Powered by one of the most unique scores you'll ever hear - courtesy of Composer Johann Johannsson - Arrival is deeply moving and immensely powerful throughout. It's not something that can drive your work day, nor is it memorable enough to add to a playlist, but it's incredibly unique and therefore something you have to hear just to appreciate. It's just one of the ways Villenueve refuses to dumb-down the audience's experience, also utilizing super nerd communication language and complex interstellar space travel concepts. If Director Alfonso Curason's Gravity opened the door and Christopher Nolan's masterpiece Interstellar sent us through it via a wormhole, Arrival completes the process by taking us to the other side, to meet those responsible for our journey in the first place. And they do need our help, as their culture is on the verge of collapse. How humans are supposed to do that is ultimately unclear, and it's one of the small nagging problems that arise as soon as our initial amazement wears off.

This is most certainly not the popcorn fun of Star Trek Beyond, opting for a more mature and immediately recognizable Oscar run. Both subgenres can easily exist, even though they offer very different messages. For Arrival, it's a story about love, loss, time travel, time bending, and communication that's as elegant as any Universal Translator. Sometimes that message - and the way it comes to us - isn't as elegant, but it's always interesting. There's the near-completely unrecognizable Michael Stuhlbarg as the thinly-drawn CIA jackboot who's simply there to follow orders. Whitaker - who's slated to appear in a potentially more interesting role in December's Rogue One - is only slightly better because several of his lines are more memorable. Again, he's there to push buttons rather than represent his government, a diagram of differences that might have made Heisserer's script even better.

But so much works in Arrival that it's hard to ignore its ultimate beauty. Adams' subtle performance is nothing short of terrific, never raising her voice and practicing incredible restraint even as her world undergoes incredible change. As a professor, she's constantly surrounded by people but ultimately alone, never accepting the death of her daughter and ushering in a divorce that will leave her home almost frozen in time. Renner, who is given so little to do at too many points, is still vastly enjoyable, as his respect for Louise and almost giddy response to meeting aliens feels exactly on tone.
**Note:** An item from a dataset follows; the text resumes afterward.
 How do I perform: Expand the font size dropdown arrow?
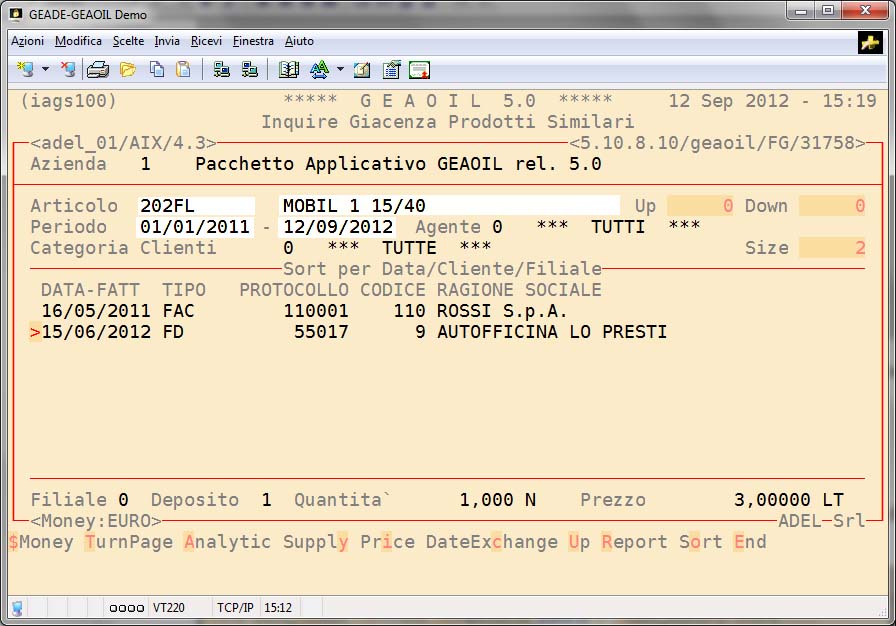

But there is a big reveal here - actually several that happen almost at once - which makes Louise and Ian's ultimate conclusion all that more powerful. The film's odd structure - mirroring the nature of the alien writing - might be hard to follow, and you're certain to leave with questions. But that's the point, and I'd far prefer that to much of the mindless pap we were being force-fed during the disastrous Summer.

Pushing the limits of Science-Fiction and perhaps film itself, Arrival stands as one of the best films of the year, a powerful message that hope can beat despair in a time when it seems like the latter is already upon us. It might be too slow for some, but it's brainy, beautiful, and certainly worth your time if you can stick with it. Based on the bold storytelling of Arrival, I cannot wait for Villenueve's upcoming Blade Runner sequel. But for now, enjoy this uplifting epic and remind yourself that goodness can come from an industry that seems stuck sometimes on delivering splashy, overtly sexualized tales.

Arrival is rated PG-13 for brief strong language and has a runtime of 116 minutes.